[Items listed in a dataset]
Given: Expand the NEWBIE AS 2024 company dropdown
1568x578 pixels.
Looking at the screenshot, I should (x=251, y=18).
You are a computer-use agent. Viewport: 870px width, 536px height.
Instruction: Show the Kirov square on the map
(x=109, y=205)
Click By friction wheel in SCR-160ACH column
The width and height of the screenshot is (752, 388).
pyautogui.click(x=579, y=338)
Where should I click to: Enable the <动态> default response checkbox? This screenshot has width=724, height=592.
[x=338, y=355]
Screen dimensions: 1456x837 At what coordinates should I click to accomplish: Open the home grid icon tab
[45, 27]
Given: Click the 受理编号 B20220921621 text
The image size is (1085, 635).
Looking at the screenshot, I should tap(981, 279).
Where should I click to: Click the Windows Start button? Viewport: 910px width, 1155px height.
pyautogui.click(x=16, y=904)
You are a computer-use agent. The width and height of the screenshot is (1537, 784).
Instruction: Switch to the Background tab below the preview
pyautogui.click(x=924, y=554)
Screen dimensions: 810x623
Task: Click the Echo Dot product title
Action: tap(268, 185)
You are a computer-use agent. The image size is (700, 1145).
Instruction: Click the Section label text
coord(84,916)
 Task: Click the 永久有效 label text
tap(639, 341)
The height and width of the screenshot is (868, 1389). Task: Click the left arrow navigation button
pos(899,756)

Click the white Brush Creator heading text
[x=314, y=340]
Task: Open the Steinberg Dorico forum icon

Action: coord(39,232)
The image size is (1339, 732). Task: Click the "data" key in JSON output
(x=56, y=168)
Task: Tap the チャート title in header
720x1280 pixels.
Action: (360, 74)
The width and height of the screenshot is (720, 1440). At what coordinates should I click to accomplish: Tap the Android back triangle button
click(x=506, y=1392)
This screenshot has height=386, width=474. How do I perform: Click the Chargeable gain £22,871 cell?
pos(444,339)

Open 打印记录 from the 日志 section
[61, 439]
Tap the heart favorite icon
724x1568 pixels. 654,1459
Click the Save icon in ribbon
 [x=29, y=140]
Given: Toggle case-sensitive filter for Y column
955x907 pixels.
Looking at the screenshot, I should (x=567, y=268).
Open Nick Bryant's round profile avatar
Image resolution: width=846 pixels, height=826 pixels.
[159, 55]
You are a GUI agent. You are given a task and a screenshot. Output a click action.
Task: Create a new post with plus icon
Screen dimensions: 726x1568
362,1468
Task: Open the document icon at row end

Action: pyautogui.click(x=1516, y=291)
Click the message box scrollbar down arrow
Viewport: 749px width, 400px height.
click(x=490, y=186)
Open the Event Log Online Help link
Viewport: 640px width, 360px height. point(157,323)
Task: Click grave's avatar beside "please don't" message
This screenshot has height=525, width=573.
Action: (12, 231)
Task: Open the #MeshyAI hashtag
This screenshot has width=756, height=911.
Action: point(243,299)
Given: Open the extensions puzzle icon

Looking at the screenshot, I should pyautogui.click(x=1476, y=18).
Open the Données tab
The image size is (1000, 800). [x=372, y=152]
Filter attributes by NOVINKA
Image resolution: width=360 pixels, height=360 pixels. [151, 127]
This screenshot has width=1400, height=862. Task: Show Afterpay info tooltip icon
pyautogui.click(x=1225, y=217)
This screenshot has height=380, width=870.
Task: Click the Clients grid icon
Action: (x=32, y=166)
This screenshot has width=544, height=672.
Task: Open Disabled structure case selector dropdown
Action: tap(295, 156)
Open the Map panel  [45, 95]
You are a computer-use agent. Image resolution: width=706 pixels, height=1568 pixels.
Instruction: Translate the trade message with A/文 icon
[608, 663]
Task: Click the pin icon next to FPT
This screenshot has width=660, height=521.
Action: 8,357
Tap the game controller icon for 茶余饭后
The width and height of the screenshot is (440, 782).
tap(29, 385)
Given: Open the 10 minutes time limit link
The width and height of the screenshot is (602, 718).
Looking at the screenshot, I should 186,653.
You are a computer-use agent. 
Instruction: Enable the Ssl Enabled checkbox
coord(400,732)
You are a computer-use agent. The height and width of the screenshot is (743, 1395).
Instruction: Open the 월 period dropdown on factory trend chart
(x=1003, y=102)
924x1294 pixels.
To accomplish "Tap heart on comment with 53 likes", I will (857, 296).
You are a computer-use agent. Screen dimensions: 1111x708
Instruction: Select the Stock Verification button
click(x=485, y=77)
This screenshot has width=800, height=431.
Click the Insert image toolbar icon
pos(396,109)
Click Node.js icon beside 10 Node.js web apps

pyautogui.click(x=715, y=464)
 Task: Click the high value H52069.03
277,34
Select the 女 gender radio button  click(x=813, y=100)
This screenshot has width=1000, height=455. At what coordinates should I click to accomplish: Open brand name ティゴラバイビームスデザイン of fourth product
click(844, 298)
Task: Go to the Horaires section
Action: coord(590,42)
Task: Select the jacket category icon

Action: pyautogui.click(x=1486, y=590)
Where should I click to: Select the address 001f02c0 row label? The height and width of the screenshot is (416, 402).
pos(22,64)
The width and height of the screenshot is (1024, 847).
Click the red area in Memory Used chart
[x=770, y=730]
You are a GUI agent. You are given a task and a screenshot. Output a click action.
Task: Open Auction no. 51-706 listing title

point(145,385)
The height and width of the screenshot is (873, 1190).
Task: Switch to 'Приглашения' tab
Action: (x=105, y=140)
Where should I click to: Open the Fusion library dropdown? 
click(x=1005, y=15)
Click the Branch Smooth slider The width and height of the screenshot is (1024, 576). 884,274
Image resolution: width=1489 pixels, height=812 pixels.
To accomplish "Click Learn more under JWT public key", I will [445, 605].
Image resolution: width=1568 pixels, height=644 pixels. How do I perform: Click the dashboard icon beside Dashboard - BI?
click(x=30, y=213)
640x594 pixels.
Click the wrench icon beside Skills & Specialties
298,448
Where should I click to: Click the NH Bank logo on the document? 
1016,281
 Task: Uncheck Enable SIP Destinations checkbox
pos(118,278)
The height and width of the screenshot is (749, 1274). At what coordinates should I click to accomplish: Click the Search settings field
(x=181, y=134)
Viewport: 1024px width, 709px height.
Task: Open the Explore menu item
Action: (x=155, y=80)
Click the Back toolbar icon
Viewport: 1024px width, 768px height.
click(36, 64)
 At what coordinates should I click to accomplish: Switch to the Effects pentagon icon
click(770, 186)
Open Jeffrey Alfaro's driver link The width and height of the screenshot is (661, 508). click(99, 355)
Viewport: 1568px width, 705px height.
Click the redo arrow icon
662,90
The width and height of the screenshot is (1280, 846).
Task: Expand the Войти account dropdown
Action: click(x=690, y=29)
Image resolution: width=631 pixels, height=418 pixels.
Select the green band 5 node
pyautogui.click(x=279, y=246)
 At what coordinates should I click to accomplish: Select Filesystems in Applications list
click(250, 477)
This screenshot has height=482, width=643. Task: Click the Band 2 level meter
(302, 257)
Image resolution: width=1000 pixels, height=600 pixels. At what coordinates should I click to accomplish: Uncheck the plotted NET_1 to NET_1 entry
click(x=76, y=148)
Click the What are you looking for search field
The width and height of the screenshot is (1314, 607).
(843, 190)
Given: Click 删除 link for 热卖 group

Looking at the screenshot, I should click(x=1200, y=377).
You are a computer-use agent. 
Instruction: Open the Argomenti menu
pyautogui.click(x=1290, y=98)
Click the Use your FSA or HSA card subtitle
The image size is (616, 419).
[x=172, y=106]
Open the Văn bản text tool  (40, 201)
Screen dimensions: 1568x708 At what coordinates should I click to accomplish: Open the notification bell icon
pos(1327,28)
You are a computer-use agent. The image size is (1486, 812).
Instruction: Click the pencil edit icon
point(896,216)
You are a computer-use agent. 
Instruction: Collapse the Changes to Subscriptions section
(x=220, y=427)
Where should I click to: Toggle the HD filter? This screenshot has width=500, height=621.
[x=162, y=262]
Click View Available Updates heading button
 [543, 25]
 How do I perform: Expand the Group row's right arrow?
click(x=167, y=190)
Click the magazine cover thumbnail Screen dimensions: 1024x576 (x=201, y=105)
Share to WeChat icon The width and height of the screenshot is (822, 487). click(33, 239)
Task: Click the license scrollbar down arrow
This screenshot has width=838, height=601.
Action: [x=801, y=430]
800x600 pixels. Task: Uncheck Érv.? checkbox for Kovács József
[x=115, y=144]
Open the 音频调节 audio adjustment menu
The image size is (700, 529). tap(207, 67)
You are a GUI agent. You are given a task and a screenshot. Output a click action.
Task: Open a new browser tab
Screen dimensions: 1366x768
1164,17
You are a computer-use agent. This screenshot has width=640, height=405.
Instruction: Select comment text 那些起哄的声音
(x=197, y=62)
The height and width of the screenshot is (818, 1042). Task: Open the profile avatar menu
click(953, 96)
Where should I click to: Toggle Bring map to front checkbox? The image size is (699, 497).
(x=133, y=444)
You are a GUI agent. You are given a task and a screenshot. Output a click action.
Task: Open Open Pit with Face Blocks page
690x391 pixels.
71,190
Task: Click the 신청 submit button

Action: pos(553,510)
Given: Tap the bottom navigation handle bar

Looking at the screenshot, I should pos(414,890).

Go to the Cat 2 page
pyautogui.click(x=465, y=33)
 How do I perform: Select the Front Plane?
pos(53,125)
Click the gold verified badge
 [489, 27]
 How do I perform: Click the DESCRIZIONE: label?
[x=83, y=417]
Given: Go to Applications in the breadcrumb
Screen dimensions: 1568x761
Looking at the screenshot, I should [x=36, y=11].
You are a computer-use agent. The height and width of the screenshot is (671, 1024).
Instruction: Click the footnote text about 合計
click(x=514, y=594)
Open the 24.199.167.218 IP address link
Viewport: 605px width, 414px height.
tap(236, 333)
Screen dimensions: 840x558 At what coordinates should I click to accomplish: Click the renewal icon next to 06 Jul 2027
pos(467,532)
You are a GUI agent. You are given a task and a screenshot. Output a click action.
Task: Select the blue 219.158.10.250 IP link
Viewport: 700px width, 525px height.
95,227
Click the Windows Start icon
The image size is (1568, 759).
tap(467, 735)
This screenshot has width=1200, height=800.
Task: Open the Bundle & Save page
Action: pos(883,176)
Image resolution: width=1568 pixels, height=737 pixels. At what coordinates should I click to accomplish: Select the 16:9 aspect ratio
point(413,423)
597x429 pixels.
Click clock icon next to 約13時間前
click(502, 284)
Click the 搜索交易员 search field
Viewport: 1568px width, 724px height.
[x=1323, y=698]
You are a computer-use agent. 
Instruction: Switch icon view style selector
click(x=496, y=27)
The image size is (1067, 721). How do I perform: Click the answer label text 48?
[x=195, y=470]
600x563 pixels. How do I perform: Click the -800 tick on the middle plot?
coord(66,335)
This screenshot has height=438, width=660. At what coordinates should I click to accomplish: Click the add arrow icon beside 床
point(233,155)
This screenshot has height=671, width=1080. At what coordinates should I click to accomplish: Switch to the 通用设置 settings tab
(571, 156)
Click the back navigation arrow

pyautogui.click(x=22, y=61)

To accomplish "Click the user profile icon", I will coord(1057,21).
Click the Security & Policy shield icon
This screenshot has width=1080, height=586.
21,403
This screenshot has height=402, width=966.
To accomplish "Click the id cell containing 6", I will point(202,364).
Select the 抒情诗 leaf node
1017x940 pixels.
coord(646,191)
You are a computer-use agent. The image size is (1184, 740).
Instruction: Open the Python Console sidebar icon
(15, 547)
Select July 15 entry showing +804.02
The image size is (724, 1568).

# [About this task]
After locating the line with "1017x940 pixels." in the records above, please set down that line and all later ones exactly, and no other line.

# [Your solution]
1017x940 pixels.
coord(646,191)
You are a computer-use agent. The image size is (1184, 740).
Instruction: Open the Python Console sidebar icon
(15, 547)
Select July 15 entry showing +804.02
The image size is (724, 1568).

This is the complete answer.